== Aim A ==
Duplicate, word for word, everything in the del Toro film review from "This is the epitome" down to "for the check.".
== Aim B ==
Go on with the del Toro film review, starting right after its final sentence.
** begin Selected excerpt **
This is the epitome of the type of creepy, gushy-flicks that Gulliermo del Toro loves to make. There’s oodles amounts of slime, creatures, people in distress, and even a couple of kids wandering around. It’s exactly the type of movie you expect from this dude, except for the fact that this one sort of blows. Okay, maybe it’s not as bad as I already have made it out to be, but you can already tell, right from the very beginning that this is the work of a guy who’s whining and dining at a bigger table than he’s used to, and eventually, the jig is going to be up and they’re going to ask for the check.

That means that del Toro bit-off a bit more than he could chew. Does that label it down for you out there?

Cool beans.

Scientists can get down and party too! Woo!

Scientists can get down and party too! Woo!

What I will say positive about del Toro’s direction is that the dude obviously loves the creatures and the havoc he has created for us to watch on screen. Most of the creatures are computer-animated, but each and every one has a fine line of detail that looks and feels real, as if you are almost right there. They don’t scare you like they should because they’re a bit corny to look at, but when they are all up in your grill here and show their violent-ways, I have to admit, even I was a bit freaked-out. Not because I thought I was going to get killed or anything, but because they were just disgusting-looking. Many horror movies do that with their monsters in order to have them be scary: the grosser, the scarier. It doesn’t quite work for me as much as it may for some horror-hounds out there, but I do have to admit that some of it does work, and some of it doesn’t. More good, than bad, but the bad does show.

However, the bad barely even shows because the whole freakin’ movie is dark. Seriously, practically the last 20 minutes of this movie is lit-up by a glow-stick and a small flashlight. That’s it. I get that, literally and figuratively, keeping the audience in the dark is supposed to keep us on the edge of our seats and even more scared with what’s next to come, but I need to see something, hell, anything in order to feel that way! I trust that del Toro really had some suspense to build on here, but it never quite latched onto me, mostly because I couldn’t tell what the hell was going on, and mostly, because I wasn’t all that interested.
** end Selected excerpt **
** begin Raw data **
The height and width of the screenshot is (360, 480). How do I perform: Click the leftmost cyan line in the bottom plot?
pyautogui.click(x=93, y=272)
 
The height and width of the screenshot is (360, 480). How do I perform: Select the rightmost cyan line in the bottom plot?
** end Raw data **
== Expected answer A ==
This is the epitome of the type of creepy, gushy-flicks that Gulliermo del Toro loves to make. There’s oodles amounts of slime, creatures, people in distress, and even a couple of kids wandering around. It’s exactly the type of movie you expect from this dude, except for the fact that this one sort of blows. Okay, maybe it’s not as bad as I already have made it out to be, but you can already tell, right from the very beginning that this is the work of a guy who’s whining and dining at a bigger table than he’s used to, and eventually, the jig is going to be up and they’re going to ask for the check.

== Expected answer B ==
Basically, the whole problem with this movie comes down to the script and how poorly-written it is. When I watch a horror movie, I don’t ask for a winning-screenplay about life, love, and the pursuit of happiness, but I do ask for a little something more than just the same old lines I’ve heard time and time again. Somebody saying to an on-looker, “Look out!”, right before they get all caught up by a monster and eaten alive, or a moment where people decide to split-up because “that’s what’s best for now”, all just piss me off to high heavens and make it obviously clear why the horror genre has failed me so much in the past. That’s why come every Halloween, I’m always packing on the quality horror flicks that I’ve most likely missed, and get on top of them so I can actually feel happy for the genre that will never, ever go away, not even as each and every one that came before it gets a remake.

Look out! It's a buggy/roachy thingy!

Look out! It’s a buggy/roachy thingy!

Yup, wasn’t a fan of that one either.

But at least the Oscar-caliber cast is good and here to save the day, right? Ehhhh! Wrong! Despite Mira Sorvino being about 2 years past her Oscar win, she still seemed to want to cash in on the money, and not the respect, especially when she took a role as cut-and-dry as this. I’ll give Sorvino some credit, the lady’s natural charm and cuteness to her look makes this character more interesting than your usual, heroine in horror movies, but she does fall victim to some pretty shitty lines and uninspired actions her character takes. Then again, the gal’s smokin’, so I can’t be on her ass too much.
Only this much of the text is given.